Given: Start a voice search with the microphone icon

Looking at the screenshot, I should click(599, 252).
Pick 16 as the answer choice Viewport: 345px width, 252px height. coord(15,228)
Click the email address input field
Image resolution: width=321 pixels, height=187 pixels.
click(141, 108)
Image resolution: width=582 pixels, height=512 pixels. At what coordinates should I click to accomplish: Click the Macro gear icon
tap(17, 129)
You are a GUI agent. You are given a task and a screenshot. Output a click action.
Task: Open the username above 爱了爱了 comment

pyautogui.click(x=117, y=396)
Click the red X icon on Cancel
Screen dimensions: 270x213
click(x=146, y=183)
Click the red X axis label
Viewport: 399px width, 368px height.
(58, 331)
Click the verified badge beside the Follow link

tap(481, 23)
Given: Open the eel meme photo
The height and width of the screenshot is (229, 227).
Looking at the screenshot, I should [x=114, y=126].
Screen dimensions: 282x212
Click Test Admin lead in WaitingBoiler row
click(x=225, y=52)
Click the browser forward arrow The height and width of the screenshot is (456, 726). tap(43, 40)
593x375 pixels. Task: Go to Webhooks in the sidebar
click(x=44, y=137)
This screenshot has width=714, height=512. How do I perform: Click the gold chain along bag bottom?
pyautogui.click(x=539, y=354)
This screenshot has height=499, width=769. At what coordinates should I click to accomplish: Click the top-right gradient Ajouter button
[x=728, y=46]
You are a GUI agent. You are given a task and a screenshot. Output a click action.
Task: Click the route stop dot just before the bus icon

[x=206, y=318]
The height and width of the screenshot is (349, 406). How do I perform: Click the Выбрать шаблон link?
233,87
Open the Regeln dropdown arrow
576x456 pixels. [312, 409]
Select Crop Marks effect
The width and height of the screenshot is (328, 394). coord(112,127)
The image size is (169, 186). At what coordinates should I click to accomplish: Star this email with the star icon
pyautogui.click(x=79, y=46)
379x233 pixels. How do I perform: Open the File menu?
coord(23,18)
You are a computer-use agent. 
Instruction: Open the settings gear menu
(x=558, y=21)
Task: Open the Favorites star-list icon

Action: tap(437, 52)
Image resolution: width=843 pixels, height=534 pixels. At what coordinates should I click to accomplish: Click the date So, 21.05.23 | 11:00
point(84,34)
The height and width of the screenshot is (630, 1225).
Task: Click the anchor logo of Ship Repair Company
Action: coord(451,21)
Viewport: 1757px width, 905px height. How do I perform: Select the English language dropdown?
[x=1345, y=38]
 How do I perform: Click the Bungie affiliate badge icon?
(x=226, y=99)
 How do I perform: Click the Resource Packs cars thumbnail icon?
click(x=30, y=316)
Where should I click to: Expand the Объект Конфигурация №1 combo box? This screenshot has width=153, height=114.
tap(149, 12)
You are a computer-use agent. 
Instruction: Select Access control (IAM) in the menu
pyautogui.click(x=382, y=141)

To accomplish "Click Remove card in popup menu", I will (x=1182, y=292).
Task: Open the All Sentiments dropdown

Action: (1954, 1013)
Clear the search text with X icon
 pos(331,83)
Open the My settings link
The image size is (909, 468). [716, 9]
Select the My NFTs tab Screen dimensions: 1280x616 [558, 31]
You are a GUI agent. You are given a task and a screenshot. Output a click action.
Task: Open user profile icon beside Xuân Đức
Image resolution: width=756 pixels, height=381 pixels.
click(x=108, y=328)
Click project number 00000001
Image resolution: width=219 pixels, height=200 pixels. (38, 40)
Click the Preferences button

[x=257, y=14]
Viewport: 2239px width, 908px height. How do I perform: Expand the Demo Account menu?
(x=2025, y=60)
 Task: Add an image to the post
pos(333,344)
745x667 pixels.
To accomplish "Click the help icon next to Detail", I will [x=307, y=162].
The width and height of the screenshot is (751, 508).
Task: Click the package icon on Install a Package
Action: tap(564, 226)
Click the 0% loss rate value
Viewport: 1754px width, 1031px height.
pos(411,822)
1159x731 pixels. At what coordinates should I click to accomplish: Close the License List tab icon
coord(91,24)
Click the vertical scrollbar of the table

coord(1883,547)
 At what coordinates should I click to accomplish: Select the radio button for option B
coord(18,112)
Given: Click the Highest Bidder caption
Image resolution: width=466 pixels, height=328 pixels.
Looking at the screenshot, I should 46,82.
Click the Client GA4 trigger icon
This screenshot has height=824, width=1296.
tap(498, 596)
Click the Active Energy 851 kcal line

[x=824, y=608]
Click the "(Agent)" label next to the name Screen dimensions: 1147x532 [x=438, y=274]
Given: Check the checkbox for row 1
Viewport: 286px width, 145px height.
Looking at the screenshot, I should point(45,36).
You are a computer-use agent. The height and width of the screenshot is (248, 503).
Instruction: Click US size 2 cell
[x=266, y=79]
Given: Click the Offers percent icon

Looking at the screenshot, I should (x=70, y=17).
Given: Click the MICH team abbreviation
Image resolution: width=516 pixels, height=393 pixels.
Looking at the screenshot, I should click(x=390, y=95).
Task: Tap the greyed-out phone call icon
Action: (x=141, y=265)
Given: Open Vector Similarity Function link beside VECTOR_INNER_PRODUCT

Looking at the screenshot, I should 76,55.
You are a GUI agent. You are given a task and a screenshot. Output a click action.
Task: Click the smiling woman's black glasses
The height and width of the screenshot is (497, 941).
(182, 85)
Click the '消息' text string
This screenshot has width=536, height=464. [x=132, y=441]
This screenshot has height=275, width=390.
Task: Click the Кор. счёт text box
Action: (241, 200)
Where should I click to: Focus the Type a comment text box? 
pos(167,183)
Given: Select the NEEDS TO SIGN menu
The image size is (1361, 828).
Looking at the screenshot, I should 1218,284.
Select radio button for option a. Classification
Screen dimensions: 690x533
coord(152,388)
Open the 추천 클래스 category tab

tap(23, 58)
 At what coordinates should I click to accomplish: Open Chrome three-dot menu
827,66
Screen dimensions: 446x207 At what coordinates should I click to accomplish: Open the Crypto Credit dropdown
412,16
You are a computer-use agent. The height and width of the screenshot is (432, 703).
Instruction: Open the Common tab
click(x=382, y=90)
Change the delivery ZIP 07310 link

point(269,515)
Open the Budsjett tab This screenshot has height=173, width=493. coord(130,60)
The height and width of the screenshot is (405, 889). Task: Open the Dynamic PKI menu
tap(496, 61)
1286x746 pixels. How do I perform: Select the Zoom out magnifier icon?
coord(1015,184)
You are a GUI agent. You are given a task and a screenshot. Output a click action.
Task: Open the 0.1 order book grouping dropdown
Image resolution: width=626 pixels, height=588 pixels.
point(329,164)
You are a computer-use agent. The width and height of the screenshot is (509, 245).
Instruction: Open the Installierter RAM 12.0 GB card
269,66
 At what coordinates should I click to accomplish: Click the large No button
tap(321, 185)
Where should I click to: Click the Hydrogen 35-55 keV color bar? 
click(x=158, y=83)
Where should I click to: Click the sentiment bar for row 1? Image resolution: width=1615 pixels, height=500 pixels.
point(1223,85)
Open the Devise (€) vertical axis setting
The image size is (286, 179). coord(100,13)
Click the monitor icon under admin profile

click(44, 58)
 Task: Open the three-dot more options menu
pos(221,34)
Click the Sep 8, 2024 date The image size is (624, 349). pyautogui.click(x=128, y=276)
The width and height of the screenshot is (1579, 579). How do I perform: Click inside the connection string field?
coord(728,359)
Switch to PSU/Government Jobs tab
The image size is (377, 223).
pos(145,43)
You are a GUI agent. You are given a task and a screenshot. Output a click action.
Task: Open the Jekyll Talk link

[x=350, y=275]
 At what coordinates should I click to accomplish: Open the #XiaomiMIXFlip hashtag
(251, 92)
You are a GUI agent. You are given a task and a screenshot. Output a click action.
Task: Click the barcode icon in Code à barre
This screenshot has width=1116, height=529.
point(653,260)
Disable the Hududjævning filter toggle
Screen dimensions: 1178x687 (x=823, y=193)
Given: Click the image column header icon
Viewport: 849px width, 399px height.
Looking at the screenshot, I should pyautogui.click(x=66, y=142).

■ ■ ■

Print the part of the listing that opens with the line containing "Given: Open Vector" and closes with the line containing "Action: (241, 200)", reproducing those lines exactly.

Given: Open Vector Similarity Function link beside VECTOR_INNER_PRODUCT

Looking at the screenshot, I should 76,55.
You are a GUI agent. You are given a task and a screenshot. Output a click action.
Task: Click the smiling woman's black glasses
The height and width of the screenshot is (497, 941).
(182, 85)
Click the '消息' text string
This screenshot has width=536, height=464. [x=132, y=441]
This screenshot has height=275, width=390.
Task: Click the Кор. счёт text box
Action: (241, 200)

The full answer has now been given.